Sunday, May 19, 2013

Tim Holt: The movie star that wasn't

My friend Henry Kujawa is doing digital restorations of the covers of Tim Holt comic books of the early 1950s. Here's an example.


Henry's restorations remind me that in 2007 I wrote this post about Holt, an actor I thought was sadly overlooked in his time. With some editing I am re-posting it here.


Holt was born in 1919 as Charles John Holt III. He served in World War II as a lieutenant in the Air Force. He died of cancer in 1973 at the young age of 54.

Tim Holt acted in one of my personal top ten movies of all time, Treasure Of The Sierra Madre, co-starring with Humphrey Bogart and director John Huston's father, Walter.


It wasn't the first A-movie Holt had made; he'd been in Orson Welles’ Magnificent Ambersons, for instance, but Sierra Madre should have cemented his reputation as an A-list movie star. So what happened? I’ve read the Tim Holt biographies on the Internet and they don't really tell me. I wonder if it was personal problems or enemies in the studios? Maybe contract problems? They don't say.

What I know is what I saw on the screen. In a movie like Sierra Madre it would have been easy for Holt to get lost between two scenery-chewers like Bogart and Huston. Neither of those guys was ever accused of being subtle as far as acting technique. But Holt, as Curtin, is the man in the middle. He’s the glue that holds the team of three together. It is understated as far as acting goes, but his character is as important as the other two, and in examining the themes of the movie, maybe even more so.

Bogart’s character, Fred C. Dobbs is paranoid in spades, and Bogart plays his part perfectly. While Director Huston allowed his father to emote without restraint, adding to the din caused by Bogart's character, Holt stands quietly by. He is the solid force on which the three of them depend as they dig for gold in some of the most remote and treacherous country on earth.

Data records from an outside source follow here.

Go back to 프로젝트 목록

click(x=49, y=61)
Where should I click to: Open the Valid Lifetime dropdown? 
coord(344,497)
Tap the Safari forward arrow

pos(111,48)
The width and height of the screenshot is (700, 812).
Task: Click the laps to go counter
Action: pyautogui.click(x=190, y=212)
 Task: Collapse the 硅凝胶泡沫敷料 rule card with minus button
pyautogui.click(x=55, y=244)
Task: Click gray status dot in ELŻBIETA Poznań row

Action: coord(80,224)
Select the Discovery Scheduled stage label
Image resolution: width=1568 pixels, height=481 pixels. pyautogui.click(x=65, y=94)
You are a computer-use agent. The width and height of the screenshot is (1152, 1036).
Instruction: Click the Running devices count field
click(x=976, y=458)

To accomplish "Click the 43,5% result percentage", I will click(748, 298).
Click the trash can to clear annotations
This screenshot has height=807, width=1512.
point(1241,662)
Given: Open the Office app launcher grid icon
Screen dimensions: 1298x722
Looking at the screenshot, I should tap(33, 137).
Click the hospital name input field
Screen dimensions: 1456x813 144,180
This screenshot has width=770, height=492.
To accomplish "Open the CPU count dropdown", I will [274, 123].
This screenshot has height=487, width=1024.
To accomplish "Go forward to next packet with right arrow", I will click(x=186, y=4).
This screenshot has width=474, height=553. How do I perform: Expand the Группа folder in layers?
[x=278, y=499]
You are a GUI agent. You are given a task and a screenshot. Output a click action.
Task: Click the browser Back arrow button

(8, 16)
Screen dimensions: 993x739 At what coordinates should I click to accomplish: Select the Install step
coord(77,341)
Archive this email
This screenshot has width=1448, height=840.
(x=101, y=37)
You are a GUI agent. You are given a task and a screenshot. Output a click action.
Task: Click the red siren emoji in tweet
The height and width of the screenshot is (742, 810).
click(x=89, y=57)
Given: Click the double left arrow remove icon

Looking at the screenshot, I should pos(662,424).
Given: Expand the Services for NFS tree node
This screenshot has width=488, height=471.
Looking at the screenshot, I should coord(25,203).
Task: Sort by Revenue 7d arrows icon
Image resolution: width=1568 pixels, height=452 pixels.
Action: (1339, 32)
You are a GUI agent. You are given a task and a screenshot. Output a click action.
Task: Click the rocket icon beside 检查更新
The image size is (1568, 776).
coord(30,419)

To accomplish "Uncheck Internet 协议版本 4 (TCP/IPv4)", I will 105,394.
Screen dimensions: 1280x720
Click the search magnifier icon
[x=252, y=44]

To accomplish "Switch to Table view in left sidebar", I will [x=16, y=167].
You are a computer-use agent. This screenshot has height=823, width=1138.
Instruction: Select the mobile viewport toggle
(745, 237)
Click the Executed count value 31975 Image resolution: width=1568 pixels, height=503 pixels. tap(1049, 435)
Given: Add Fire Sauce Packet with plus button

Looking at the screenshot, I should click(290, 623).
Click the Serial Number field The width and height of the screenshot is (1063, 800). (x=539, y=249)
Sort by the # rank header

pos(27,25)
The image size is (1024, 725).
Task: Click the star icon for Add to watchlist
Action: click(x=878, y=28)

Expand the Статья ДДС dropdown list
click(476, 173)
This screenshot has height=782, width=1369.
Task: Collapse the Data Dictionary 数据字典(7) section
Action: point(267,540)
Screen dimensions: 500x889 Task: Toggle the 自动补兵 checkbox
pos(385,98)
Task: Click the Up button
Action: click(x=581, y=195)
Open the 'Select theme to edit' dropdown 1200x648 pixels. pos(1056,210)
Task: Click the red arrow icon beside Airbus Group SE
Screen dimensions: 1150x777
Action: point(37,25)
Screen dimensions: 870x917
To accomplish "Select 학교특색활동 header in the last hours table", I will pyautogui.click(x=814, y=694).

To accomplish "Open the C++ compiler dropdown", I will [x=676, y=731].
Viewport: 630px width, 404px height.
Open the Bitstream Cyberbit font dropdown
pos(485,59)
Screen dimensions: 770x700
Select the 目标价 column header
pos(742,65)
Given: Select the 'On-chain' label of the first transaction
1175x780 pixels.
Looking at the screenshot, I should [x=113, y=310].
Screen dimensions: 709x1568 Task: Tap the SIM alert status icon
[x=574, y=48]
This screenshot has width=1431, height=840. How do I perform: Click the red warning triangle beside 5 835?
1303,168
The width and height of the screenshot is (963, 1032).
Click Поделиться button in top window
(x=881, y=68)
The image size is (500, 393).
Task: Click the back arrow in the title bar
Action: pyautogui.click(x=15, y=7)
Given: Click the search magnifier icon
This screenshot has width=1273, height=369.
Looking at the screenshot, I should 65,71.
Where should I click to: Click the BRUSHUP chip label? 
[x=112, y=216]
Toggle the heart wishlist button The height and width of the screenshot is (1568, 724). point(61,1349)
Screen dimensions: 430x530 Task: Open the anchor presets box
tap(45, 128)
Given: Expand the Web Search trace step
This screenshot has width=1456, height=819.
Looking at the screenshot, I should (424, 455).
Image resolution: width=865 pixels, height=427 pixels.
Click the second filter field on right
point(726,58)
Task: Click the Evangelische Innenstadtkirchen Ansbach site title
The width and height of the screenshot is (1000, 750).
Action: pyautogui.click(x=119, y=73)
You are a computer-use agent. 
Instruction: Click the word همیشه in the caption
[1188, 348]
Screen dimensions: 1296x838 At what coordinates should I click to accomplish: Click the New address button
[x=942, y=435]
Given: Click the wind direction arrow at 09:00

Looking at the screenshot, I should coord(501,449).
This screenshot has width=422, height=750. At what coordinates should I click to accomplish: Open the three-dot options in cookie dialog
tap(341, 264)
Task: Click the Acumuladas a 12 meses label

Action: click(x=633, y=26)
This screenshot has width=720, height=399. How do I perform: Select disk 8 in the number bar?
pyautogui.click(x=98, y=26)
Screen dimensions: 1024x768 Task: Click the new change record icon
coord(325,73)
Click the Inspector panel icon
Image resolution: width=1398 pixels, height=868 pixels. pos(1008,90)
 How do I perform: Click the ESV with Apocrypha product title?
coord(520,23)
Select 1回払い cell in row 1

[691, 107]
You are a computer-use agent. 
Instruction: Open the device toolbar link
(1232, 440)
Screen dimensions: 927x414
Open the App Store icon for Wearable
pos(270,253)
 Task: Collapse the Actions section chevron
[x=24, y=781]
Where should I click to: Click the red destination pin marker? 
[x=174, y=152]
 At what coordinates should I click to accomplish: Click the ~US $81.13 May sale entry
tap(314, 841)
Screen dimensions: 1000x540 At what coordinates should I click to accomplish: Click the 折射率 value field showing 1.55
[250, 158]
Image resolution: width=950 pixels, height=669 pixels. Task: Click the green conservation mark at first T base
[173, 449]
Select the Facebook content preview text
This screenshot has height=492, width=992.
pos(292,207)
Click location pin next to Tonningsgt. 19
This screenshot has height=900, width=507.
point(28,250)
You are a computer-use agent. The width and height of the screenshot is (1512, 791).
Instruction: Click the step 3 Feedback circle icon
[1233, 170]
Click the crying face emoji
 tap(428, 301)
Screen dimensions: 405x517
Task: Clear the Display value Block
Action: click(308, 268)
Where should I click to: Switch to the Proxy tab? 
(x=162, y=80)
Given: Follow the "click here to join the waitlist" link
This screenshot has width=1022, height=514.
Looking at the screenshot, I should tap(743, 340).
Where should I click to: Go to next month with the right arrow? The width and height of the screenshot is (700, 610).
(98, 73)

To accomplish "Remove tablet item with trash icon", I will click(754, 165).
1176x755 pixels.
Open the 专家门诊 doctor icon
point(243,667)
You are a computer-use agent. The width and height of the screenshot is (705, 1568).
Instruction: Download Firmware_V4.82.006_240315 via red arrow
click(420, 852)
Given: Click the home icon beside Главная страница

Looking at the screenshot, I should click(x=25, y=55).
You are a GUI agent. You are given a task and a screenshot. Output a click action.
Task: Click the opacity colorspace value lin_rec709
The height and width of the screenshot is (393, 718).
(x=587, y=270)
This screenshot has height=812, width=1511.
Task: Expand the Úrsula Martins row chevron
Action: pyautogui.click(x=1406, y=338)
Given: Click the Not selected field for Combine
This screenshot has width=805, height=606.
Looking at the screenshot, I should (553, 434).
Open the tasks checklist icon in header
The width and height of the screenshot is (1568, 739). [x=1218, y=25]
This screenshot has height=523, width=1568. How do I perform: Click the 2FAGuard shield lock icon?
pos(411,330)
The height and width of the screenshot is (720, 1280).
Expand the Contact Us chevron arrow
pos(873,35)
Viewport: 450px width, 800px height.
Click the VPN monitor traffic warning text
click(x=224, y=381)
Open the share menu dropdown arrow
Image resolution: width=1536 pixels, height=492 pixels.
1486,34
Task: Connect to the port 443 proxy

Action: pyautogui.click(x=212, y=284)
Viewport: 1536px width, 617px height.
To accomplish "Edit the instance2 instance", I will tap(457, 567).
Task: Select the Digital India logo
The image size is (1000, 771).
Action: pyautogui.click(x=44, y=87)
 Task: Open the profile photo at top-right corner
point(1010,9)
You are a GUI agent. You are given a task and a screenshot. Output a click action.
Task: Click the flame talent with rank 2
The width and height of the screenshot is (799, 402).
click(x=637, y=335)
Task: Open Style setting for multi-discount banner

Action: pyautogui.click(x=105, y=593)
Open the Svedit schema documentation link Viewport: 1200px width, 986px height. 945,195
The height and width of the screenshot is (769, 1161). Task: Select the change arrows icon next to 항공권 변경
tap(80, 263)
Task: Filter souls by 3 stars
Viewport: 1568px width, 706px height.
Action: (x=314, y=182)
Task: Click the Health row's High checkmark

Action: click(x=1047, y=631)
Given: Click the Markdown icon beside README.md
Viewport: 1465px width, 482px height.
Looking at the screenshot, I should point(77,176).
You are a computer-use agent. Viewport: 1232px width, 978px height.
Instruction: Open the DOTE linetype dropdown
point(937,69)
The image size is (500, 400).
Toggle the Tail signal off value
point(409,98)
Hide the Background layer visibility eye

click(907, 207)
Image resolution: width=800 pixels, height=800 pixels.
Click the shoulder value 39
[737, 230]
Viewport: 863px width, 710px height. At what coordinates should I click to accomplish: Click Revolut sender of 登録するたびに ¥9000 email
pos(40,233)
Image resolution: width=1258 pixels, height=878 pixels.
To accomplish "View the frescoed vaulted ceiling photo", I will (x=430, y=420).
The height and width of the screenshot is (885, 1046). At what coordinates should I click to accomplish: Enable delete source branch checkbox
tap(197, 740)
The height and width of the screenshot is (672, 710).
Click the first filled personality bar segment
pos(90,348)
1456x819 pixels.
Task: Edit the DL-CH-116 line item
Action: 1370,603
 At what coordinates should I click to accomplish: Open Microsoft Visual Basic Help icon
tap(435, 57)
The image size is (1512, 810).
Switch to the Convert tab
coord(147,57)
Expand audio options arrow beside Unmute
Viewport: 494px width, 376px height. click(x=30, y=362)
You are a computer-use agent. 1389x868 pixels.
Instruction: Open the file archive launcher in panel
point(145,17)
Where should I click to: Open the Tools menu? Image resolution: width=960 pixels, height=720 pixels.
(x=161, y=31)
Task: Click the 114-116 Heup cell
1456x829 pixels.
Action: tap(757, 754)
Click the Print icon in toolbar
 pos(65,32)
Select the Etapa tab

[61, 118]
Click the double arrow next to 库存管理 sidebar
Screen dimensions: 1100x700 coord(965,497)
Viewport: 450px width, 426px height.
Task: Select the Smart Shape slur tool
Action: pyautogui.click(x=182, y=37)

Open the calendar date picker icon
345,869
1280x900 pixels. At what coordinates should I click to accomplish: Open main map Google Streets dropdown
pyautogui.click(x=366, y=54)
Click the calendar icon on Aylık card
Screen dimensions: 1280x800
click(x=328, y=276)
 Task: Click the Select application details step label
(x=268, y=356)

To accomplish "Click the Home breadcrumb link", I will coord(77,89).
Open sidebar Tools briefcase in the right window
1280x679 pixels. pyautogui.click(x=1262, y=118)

Then as now, maybe in 1948 the accolades went to the actors who got the most attention on the screen. There was no doubt that Bogart was the star. Why Holt’s own star didn't go on the ascendancy after this movie is one of those Hollywood mysteries. I’m sure there were reasons unknown to those of us who wonder. Tim Holt was a fine movie cowboy in the Saturday matinee tradition of Western movies...


...but he was also a fine actor with a great presence on screen who should've been a major movie star.

2 comments:

Henry R. Kujawa said...

Thanks for the plug!

The 1st issue of the TIM HOLT comic book has the following on the inside-front page:

"Although Tim Holt was born in Hollywood, he is as much removed from its night life and its glitter as if he resided on another planet. To RKO Radio's outdoor star, the film capital is just his workshop. His personal life is lived away from the hectic whirl of the cinema city and, between films, he tours the country with a rodeo of which he is part owner."

I think that says a lot!

More info is in the IMDB site bio:
http://www.imdb.com/name/nm0392529/bio

To read the complete contents of most of the issues of the TIM HOLT comic, go to the Comic Book Plus website (recently benefitting from a MAJOR upgrade & improvement!!).
http://comicbookplus.com/?cid=1076

And here's what you forgot... my TIM HOLT blog page!
http://professorhswaybackmachine.blogspot.com/2012/05/tim-holt.html

Postino said...

Thanks for linking us to your Tim Holt blogs.

Despite what it says in the comic book I believe that if given a choice to be a major movie star of A-movies, a step up tantalizingly close in Treasure of the Sierra Madre and Magnificent Ambersons, he would have preferred it, rodeo or not.

John Wayne had gone from low-budget programmers to the A-list, and I'm sure a lot of actors and stars of B-movies would dream of it happening to them.